但是如果要读取那就只能从最新的记录开始上推来找到目标tuple
为了提升读取速度可以给每个tuple建立索引
最终索引目录就是上图所示的形式。一些新出现的数据库HBASE、RocksDB就是用的这种组织形式。
Large Value
假如在有一个很大的tuple,大到一个Page不能将其放下,就会产生overflow page。会有一个overflow page指针来指向那个保存了大tuple的Page。在PostgreSQL中overflow page的阈值是2KB,SQL Server中,如果tuple没法放在一个page内它就会将这个tuple拿出来,并将它放在另一个Page中,MySQL则是当tuple的体积大于该页的一半时产生overflow page。
外部存储
外部存储不会将该属性的数据保存在tuple内部,而是往里面保存一个指针或者文件路径,它们指向能找到该数据的本地文件或网络存储,亦或是某些外部存储设备。
OLTP
OLTP(联机事务处理)的做法是,当从外界拿到新数据时,将它们放到数据库系统中,OLTP只会去读取一小部分数据或者更新一小部分数据,不断地去重复进行相同的操作。
OLAP
OLAP(联机分析处理),当我们已经从OLTP程序中收集到一堆数据后就可以利用OLAP来分析它,并从中推断出新的信息,也可以成为数据科学,即从拥有的数据中试着派生出新的信息,OLAP不会更新数据,它只会试着让已有数据变得更加有意义。
HTAP(混合事务分析处理),融合了OLTP和OLAP的工作。
数据存储模型
行式存储(N-ARY模型)
以行的形式来展示的tuple被称为N-ARY存储模型,它的具体做法是将单个tuple中的所有属性取出,并将它们连续地存储在Page中。例如,如果在已知id的情况下找一条数据,这种模型就非常高效,因为只要找到了page id再找到offset,就可以通过id一次性的读到这条记录的所有的属性。
但在做OLAP时,这种存储方式明显不那么高效了,因为我们会不得不读取很多没有必要读取到的数据。

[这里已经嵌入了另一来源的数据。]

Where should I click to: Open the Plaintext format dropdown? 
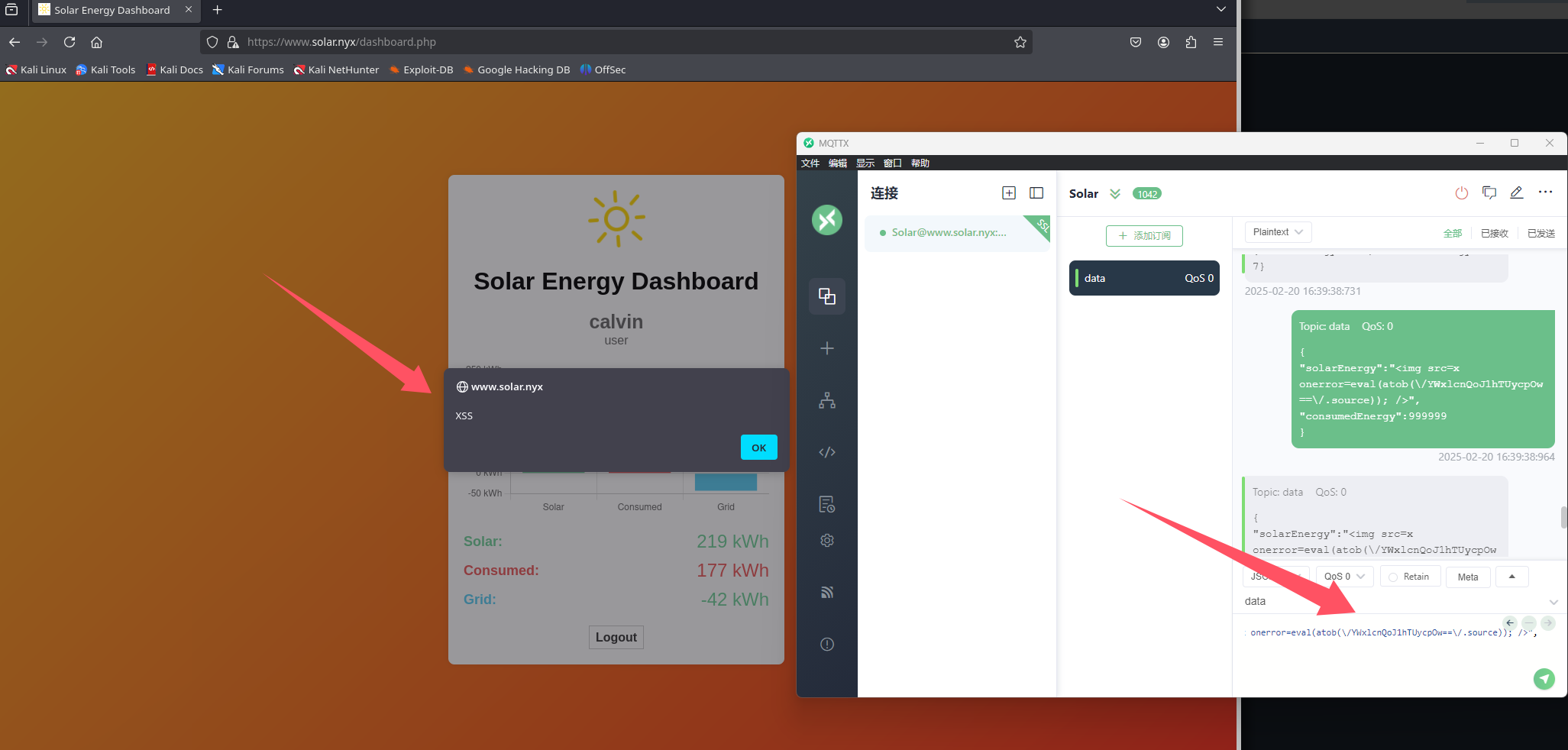click(x=1278, y=232)
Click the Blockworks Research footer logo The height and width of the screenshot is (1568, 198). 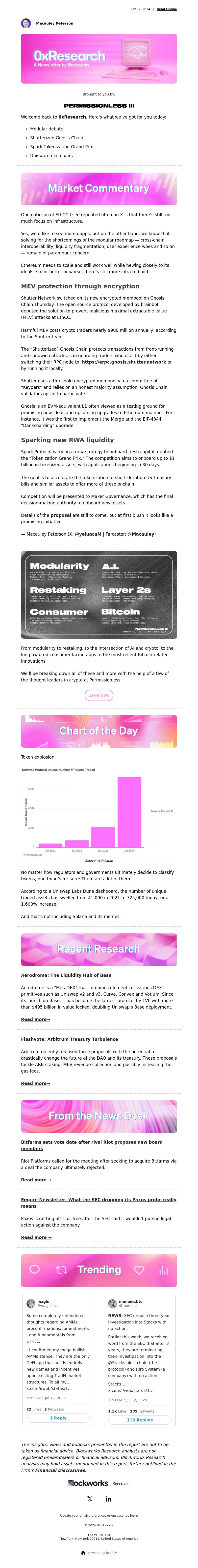(99, 1483)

总结一下,在N-ARY存储模型中当访问整个tuple的时候,插入,更新以及删除数据时的速度很快,因为我们本来就是想一次获取单个tuple的全部属性(当然,通常情况下是多个tuple 的全部属性)。但是如果去做一些分析型的查询以及OLAP工作,并且我们想要去扫描整张表大部分的内容时,行式存储明显会变得低效。
列式存储
列式存储的做法不在是将一整个tuple放到一个Page中,而是把横跨多个tuple中单个属性的值保存在单个Page中,也就是将单个列的所有值连续的保存在一起。
tuple标识
既然列式存储,是按属性为单位存储的,那么怎么能区分出那个属性属于哪个tuple呢?解决方案有两种:
- 使用固定长度的偏移量,这意味着对于一列中的每个值来说,它们的长度始终是固定的,当然如果属性是INT类型自然是固定长度的,但是如果是可变类型,就必须压缩所有tuple中的这一属性,让它们统一成一样的长度。
- 对于列中的每一个值,都保存一个主键或是标识符。这种做法的问题就在于每个属性都要浪费额外的空间来存储标识符,所以基本没有哪个数据库采用这种方案。
列式存储的优势在于避免读取不必要的数据节约了IO,劣势在于操作单一数据时会很慢,因为它要结合多个page的内容才能构建出一个完整的tuple。
总结
总结一下,行式存储更适合联机事务处理,列式存储更适合联机分析处理。